>>

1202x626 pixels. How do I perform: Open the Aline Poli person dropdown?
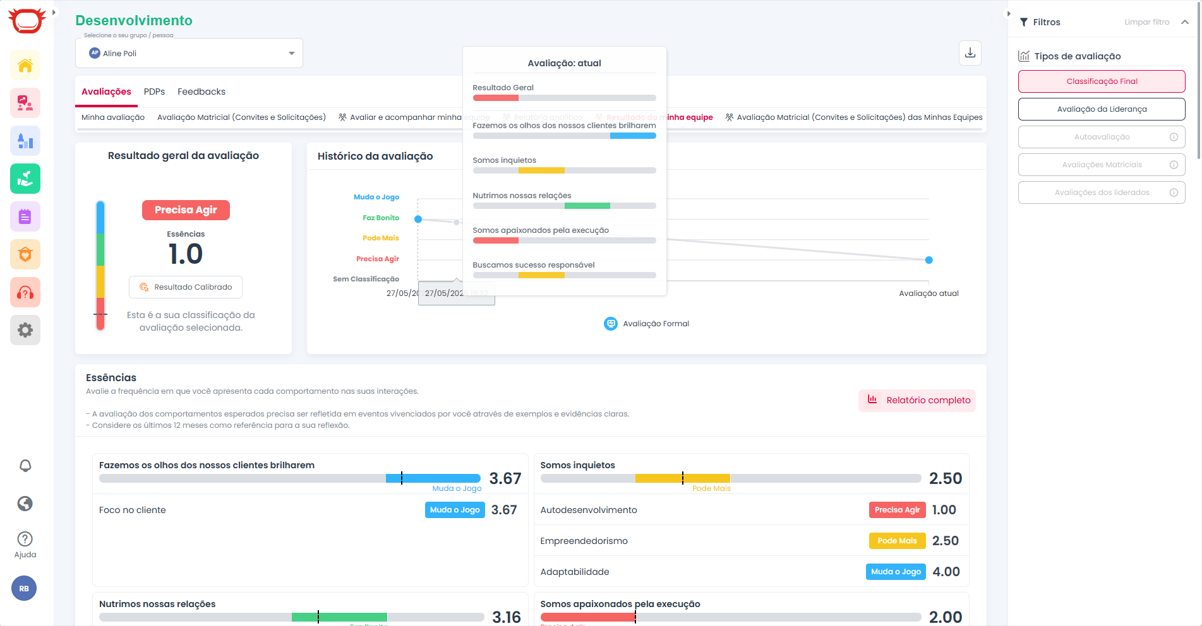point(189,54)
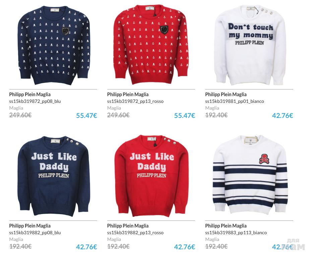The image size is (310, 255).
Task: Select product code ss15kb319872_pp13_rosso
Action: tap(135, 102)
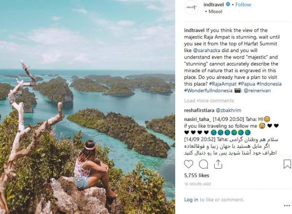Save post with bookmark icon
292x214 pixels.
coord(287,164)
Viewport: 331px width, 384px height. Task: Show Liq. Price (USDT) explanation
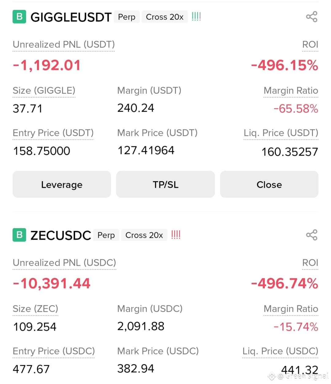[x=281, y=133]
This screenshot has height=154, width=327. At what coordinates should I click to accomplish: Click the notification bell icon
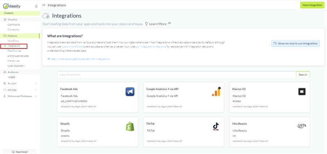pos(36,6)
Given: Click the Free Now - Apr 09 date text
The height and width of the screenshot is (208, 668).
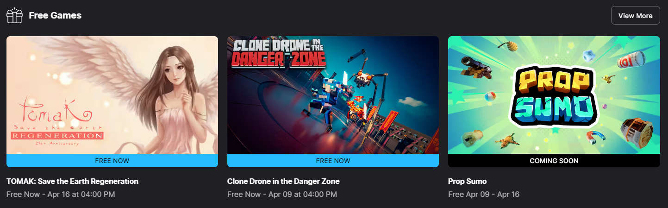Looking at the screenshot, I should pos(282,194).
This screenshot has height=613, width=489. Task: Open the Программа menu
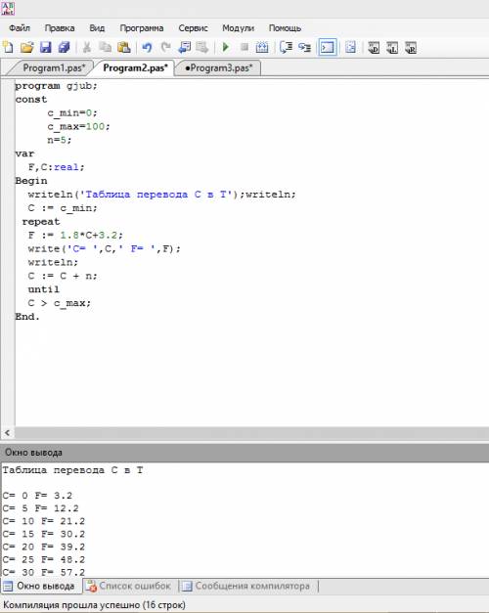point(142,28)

<<

• **EXERCISE DIRECTIONS**
Pictures stay out; output the lines from the top of the listing above through the line containing "Given: Click the Free Now - Apr 09 date text", exactly as they stand.

• **RESPONSE**
1202x626 pixels. How do I perform: Open the Aline Poli person dropdown?
point(189,54)
The image size is (310, 255).
Task: Select product code ss15kb319872_pp13_rosso
Action: tap(135, 102)
Save post with bookmark icon
292x214 pixels.
coord(287,164)
Viewport: 331px width, 384px height. Task: Show Liq. Price (USDT) explanation
[x=281, y=133]
This screenshot has height=154, width=327. At what coordinates should I click to accomplish: Click the notification bell icon
pos(36,6)
Given: Click the Free Now - Apr 09 date text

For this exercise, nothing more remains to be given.